Apache Kafka: Quick Start

Shashir
Nerd For Tech
Published in
8 min readJan 26, 2021
Apache Kafka

In this article, we’ll look into Kafka fundamentals which helps Kafka beginners to get insights of Kafka components.

1. Producer
2. Consumer
3. Consumer Group
4. Topic
5. Partition
6. Offset
7. Segment
8. Replication Factor
9. Leader and Follower
10. ISR-In Sync Replica
11. Acknowledgement (Acks: 0, 1, all)
12. Zookeeper
13. Broker / Node / Bootstrap Server
14. Controller

Apache Kafka is a scalable, fault tolerant and distributed streaming platform with key capabilities as below.

- Publishes and subscribes to streams of records/events.
- Stores streams of records/events in a fault-tolerant durable way.
- Processes streams of records/events as they occur.

Kafka is best suited for real-time streaming requirements

- Building real time streaming data pipelines that get the data between apps
- Building real time streaming apps that react to the data streams (Event driven systems)

Apache Kafka Ecosystem

Producer :

Producer creates new messages and publishes data to the topic. Producer is responsible for choosing which record to assign to which partition within the topic.

By default, the producer doesn’t care about the topic-partition on which the messages are written to and will balance the messages fairly over all the partitions of a topic. Producer directs the message/record to the partition based on the message key and the partitioner.

Consumer and Consumer Group

The consumers can subscribe to one or more topics and read messages in the same order as they are produced. Consumer also keeps track of the messages which are already read with the help of message offsets.

Consumer Group refers to a group of one or more consumers which share the workload. Consumers are mapped to the specific consumer group with group-id/name.

The consumer group assures each record published to a topic can be read by one of the consumer instance from the same consumer group. The records will be load balanced across the consumers from the same consumer group.

A Record can be read by multiple consumers from different consumer groups.

Topic and Partition :

Topic can be a considered as table in database or a folder in a filesystem. Kafka publishes the records into Topics and can have zero or one or more consumers to read the data written to topics. Topics are additionally broken into partitions. Kafka cluster maintains a a commit log for every topic.

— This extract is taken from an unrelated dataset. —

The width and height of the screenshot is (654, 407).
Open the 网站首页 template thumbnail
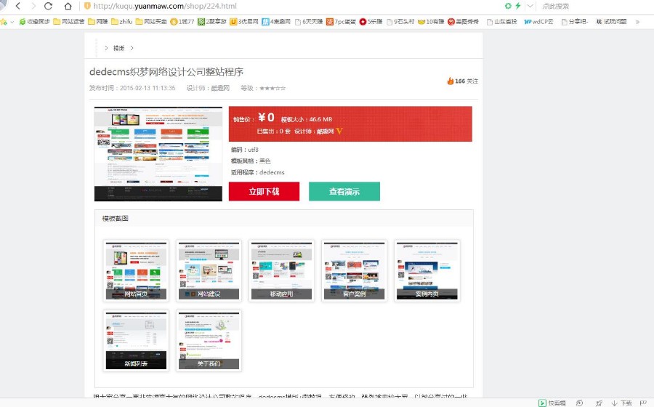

Below image shows a topic with 3 partitions

Example: Kafka Topic with 3 partitions

Partition can be described as a immutable collection of messages where the messages can be written in append-only fashion. Record ordering in Kafka can guaranteed per partition.

Each topic can have 1 or more partitions. Number of copies of a partition for a topic depends on replication factor(RF) configured during topic creation.

Examples:
- If RF=1, only leader has the partition and there are no followers for the partition.
- If RF=2, means there are 2 copies of the partition. One with leader and the other with follower.
- If RF=3, means there are 3 copies of the partition. One with leader and the 2 with followers.

Offset:

Offset is a unique number assigned to a record on the partition. Whenever a new record is published, current offset will be incremented by one and add the record on the partition. Offsets plays a vital role while reading the data from consumers (consumers read the data based on last committed offset).

Example: Kafka Consumer-Current offset

Segment:

Each partition is subdivided into segments, which is a collection of records of a partition. Instead of saving all the information of a partition in a single log, Kafka breaks it into smaller chunks (segments).

Kafka always write records to a active segment of a partition. If a segment size is reached, a new segment will be created and acts as an active segment.

Example: Kafka Segment

Replication Factor

It signifies the number of copies exists for a partition. Replication factor configuration plays important role when comes to availability. A replication factor of N allows you to lose N-1 brokers while still be able to read/write records to the topic reliably.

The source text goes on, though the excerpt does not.